Taking these merits and demerits into consideration, we developed the double alert system. This system has three advantages: (1) asking doctors to conduct HCV-RNA testing as a first step could limit the patients selected for referral to those who are HCV-RNA-positive, which can reduce the burden on hepatologists; (2) checking of anti-HCV-positive patients by a hepatologist two months after testing allows patients whose results have not been properly handled to be efficiently picked up and monitored, and issuing email alerts with a two months interval can remind doctors of a patient’s anti-HCV-antibody-positive status and the importance of HCV infection. (3) Assistance and coordination by medical clerks can reduce the complicated extra work that must be performed by doctors. Taken together, this can be a relatively simple, low-cost system that places less burden on medical staff and reduces the number of patients whose results are not properly handled. However, we found a weakness in this system. There were a few patients who no longer had any opportunity to visit our hospital or who had already transferred hospital when the hepatologist checked their medical records. In those cases, we had to contact the patients or the next hospitals to coordinate the next visit if needed. Shortening the interval at which medical records are checked may be a solution to this problem.

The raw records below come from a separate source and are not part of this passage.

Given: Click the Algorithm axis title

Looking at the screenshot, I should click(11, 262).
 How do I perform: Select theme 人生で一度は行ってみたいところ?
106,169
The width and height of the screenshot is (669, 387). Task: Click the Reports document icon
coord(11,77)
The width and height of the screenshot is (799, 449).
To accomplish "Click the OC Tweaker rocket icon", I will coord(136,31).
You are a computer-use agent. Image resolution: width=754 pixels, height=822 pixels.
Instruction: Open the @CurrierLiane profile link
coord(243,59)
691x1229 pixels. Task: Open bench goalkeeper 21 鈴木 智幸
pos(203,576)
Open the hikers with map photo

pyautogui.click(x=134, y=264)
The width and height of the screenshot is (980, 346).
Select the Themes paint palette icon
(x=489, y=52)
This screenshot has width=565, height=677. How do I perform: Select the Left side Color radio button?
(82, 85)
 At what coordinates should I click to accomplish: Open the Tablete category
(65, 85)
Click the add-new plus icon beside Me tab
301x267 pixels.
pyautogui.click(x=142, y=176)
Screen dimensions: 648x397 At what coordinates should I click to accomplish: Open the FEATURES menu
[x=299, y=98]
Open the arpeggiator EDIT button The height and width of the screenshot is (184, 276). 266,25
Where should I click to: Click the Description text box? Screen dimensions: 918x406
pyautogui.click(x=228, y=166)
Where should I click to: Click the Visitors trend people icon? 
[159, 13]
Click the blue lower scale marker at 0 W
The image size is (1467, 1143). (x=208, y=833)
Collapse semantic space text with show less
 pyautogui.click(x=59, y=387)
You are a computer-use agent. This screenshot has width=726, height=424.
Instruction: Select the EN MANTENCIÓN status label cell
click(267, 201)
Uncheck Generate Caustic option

The present study was associated with some limitations. First, this was a retrospective, single-center study, with a relatively small population. Further prospective studies with a larger population are warranted to clarify the usefulness of the double alert system in the clinical setting. Second, a few patients with a past history of HCV might have been included among the patients with probable chronic HCV whose results were not properly handled, as this was judged based only on the description of their medical records.